Nada convincente la justificación, aunque menos obvia que la arriesgada por la Casa Blanca. Despachos de prensa señalan que "el presidente George W. Bush ha felicitado a Felipe Calderón por su elección a la Presidencia de México debido a que fue oficialmente proclamado ganador, pero puede reconsiderar su posición si se produce un ajuste en los resultados", de acuerdo con el portavoz presidencial (el de allá). Además, "mientras Calderón siga sin asumir el cargo seguirá sin autoridad como para juzgar los actos del gobierno de Washington. La última vez que he averiguado, Calderón no tenía ninguna autoridad oficial sobre las actividades del gobierno de Estados Unidos".
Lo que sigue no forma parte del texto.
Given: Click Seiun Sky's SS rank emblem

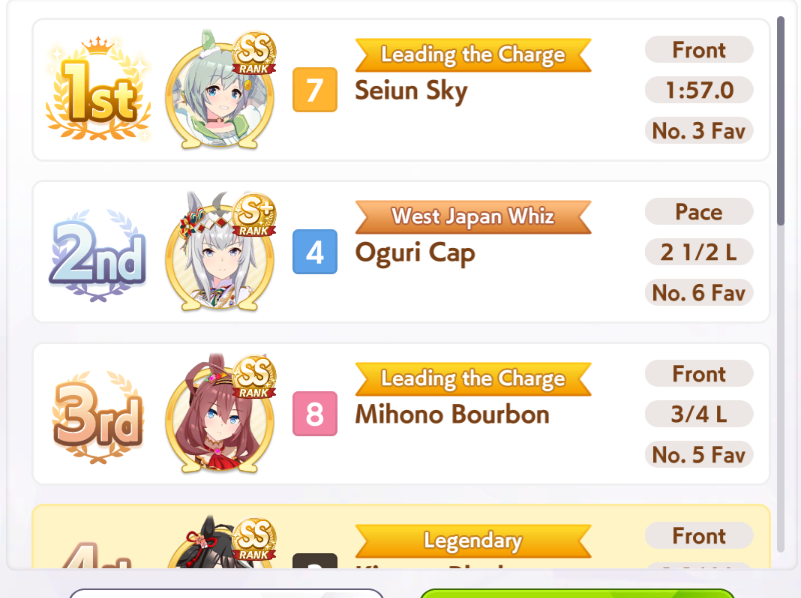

¿No se apresuró la Casa Blanca con la felicitación a Calderón?, le preguntaron al portavoz, y éste muy quitado de la pena respondió: "la charla fue muy corta... y Bush lo hizo sobre la base de que la comisión electoral lo había, de hecho, declarado presidente. Y según las leyes de México, en esa circunstancia, él es el presidente"... (sin embargo) si hubiese un recuento, si hubiese algún reajuste, si hubiese un cambio, entonces el presidente (Bush) lo aceptará de igual manera. México, obviamente, tiene la capacidad de decidir quién, como resultado de unas elecciones transparentes, es el presidente del país".

Entre acelerados te veas.

Las rebanadas del pastel:

¿Y la Secretaría de Relaciones Exteriores? Calladita, porque el de las felicitaciones "es un asunto entre particulares".